What role did John Cale play in shaping the Velvet Underground’s early sound?
Cale’s background in avant-garde composition — particularly his work with La Monte Young and use of amplified viola drones — fused with Reed’s streetwise lyrics to create the band’s signature tension. His dissonant, sustained tones underpinned songs like 'Venus in Furs' and 'Black Angel’s Death Song,' turning rock instrumentation into something closer to minimalist theater.
Why did Lou Reed reject the 'rock star' persona after the Velvet Underground disbanded?
Reed viewed celebrity as a corrupting veil. Post-VU, he embraced abrasive solo work ('Metal Machine Music'), collaborated with poets and performance artists, and often sabotaged interviews with deadpan absurdity — all to resist commodification. He preferred being a working writer in a Manhattan walk-up to performing for stadiums.

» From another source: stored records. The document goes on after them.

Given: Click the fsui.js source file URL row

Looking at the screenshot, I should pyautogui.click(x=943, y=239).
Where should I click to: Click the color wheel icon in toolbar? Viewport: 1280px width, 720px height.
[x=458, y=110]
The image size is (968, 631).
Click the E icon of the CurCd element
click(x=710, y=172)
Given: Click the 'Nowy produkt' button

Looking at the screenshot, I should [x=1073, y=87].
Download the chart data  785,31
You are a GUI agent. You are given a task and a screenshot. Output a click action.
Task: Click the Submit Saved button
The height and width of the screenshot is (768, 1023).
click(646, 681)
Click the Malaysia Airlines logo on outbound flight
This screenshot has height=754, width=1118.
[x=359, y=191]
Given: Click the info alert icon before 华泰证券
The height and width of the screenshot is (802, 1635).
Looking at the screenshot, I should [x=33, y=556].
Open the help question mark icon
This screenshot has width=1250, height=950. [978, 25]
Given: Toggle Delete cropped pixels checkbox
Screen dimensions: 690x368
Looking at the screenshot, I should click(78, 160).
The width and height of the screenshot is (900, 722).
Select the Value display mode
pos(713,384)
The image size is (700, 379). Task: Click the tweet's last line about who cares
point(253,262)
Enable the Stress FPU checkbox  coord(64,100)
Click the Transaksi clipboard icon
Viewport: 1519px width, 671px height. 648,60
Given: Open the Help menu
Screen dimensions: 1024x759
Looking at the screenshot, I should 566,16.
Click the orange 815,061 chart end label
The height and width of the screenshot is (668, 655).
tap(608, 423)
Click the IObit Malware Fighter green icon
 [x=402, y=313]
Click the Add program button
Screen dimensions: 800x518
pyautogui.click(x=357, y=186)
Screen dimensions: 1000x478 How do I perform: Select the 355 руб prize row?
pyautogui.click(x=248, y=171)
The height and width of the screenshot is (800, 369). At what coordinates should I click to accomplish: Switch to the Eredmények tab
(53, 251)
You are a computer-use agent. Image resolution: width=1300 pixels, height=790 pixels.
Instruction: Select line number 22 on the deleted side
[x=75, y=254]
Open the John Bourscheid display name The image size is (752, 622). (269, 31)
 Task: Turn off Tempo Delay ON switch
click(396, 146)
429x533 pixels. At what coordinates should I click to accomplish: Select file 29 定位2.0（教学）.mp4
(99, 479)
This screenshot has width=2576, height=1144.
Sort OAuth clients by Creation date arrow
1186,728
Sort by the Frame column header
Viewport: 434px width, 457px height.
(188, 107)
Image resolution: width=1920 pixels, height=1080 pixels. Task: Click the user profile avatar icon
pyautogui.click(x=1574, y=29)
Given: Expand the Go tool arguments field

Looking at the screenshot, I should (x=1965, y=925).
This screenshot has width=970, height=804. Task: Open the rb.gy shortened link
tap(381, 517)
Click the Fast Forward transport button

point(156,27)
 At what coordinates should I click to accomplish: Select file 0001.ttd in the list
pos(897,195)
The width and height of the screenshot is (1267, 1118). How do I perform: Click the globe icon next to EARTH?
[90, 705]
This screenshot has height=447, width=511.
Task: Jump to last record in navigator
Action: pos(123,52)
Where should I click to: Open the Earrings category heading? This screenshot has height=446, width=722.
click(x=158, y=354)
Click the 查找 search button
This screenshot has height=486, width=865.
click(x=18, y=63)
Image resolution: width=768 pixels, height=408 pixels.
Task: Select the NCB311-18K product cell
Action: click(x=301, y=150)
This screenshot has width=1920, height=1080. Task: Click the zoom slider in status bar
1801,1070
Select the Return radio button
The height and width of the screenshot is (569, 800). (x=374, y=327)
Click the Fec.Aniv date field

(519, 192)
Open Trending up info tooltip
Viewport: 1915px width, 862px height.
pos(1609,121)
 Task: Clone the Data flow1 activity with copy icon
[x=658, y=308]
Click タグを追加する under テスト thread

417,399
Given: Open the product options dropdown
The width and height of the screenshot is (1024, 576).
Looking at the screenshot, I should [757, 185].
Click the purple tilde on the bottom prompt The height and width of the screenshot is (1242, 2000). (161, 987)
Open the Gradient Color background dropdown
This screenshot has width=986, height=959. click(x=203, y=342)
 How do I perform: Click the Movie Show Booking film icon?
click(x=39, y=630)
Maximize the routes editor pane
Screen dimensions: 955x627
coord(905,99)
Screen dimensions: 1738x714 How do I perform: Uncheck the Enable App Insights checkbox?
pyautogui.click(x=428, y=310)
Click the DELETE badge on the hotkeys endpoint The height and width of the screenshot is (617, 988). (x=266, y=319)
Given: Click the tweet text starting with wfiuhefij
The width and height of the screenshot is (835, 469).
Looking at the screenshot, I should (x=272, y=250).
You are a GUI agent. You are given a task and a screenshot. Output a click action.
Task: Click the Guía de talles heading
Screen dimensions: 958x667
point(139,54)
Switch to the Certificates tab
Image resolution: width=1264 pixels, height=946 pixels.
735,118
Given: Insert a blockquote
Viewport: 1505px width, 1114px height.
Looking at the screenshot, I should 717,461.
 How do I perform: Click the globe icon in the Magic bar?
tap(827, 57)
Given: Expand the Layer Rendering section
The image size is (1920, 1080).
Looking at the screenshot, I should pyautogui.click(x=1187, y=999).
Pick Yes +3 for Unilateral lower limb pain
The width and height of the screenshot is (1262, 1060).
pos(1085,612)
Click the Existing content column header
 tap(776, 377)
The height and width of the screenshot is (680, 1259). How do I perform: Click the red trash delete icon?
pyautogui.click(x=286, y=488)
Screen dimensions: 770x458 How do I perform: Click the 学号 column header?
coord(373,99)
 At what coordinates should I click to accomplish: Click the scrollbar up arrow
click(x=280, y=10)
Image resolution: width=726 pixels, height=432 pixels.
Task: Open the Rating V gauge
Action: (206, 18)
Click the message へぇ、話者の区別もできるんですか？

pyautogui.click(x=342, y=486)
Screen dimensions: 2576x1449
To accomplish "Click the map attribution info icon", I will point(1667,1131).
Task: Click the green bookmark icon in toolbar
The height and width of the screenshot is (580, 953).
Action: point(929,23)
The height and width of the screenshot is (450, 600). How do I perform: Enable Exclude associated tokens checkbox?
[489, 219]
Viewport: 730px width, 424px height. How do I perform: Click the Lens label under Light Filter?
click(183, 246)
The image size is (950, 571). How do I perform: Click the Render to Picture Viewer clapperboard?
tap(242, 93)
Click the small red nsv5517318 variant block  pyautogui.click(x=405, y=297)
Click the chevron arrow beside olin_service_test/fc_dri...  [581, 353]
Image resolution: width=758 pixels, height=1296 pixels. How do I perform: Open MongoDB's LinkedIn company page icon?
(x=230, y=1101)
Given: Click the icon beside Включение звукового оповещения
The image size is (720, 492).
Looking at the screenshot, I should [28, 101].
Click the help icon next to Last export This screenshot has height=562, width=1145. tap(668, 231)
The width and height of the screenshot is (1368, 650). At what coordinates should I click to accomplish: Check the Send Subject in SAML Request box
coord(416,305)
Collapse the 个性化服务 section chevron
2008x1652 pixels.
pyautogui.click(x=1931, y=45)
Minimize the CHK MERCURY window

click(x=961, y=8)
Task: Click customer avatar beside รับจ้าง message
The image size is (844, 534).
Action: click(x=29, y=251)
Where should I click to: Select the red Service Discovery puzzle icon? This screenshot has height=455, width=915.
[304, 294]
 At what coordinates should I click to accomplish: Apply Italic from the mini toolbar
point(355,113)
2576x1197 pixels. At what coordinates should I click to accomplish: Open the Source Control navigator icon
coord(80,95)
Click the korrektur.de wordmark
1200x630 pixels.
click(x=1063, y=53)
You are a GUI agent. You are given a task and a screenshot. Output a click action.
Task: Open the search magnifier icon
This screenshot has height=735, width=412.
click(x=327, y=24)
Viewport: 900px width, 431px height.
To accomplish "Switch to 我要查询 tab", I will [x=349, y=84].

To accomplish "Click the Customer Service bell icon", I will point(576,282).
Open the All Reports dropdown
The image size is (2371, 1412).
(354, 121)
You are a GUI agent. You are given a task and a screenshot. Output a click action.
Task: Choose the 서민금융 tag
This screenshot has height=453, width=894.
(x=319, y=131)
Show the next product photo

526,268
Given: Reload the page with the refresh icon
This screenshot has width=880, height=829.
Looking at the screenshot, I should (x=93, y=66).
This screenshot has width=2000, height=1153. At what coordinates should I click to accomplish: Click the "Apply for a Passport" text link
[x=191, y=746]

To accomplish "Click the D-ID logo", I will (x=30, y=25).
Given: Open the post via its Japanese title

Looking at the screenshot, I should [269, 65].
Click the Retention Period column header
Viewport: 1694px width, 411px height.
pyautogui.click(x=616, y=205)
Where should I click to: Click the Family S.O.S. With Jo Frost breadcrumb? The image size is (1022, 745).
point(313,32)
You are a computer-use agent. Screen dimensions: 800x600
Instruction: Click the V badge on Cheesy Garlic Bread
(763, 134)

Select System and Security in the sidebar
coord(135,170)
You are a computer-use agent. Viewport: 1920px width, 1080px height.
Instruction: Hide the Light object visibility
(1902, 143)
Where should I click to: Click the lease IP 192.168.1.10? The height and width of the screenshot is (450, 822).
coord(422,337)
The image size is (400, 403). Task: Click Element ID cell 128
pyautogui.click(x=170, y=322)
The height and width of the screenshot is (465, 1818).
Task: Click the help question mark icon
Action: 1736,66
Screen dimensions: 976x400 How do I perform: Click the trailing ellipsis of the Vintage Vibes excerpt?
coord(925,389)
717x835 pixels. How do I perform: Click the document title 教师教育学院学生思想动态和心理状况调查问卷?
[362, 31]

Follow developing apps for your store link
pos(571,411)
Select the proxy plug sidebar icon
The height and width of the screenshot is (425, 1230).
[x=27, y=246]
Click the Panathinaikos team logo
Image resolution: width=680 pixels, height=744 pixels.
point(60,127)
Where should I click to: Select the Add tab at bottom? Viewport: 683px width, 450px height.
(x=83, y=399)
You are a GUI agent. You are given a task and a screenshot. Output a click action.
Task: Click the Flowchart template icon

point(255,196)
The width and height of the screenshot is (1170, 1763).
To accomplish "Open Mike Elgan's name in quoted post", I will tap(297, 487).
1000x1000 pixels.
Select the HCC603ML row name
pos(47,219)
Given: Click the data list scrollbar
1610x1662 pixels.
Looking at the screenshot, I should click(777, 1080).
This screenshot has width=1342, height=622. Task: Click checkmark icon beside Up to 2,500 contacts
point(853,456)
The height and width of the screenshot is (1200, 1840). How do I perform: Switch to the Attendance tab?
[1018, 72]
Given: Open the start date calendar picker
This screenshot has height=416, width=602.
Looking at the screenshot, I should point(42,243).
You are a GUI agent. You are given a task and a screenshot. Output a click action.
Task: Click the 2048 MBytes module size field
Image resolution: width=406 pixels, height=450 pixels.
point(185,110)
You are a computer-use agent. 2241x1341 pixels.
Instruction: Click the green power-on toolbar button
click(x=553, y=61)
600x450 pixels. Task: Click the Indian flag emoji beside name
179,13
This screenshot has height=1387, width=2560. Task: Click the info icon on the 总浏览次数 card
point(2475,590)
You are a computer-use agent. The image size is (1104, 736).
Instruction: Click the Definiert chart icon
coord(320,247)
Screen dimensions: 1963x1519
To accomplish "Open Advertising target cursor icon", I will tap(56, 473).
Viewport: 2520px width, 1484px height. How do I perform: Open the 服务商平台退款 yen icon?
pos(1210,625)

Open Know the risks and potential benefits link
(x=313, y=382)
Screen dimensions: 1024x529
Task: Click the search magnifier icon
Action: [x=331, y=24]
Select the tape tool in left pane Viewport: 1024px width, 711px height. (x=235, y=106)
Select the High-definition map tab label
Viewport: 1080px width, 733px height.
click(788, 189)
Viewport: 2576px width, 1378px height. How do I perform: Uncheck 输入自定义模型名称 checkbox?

How did Reed’s journalism training at Syracuse influence his songwriting?
Under Delmore Schwartz, Reed learned to observe without judgment — to transcribe voices, gestures, and urban textures with forensic clarity. That discipline surfaces in lyrics like 'Waiting for My Man,' where dialogue, setting, and subtext do all the emotional labor, leaving no room for authorial hand-holding or moralizing.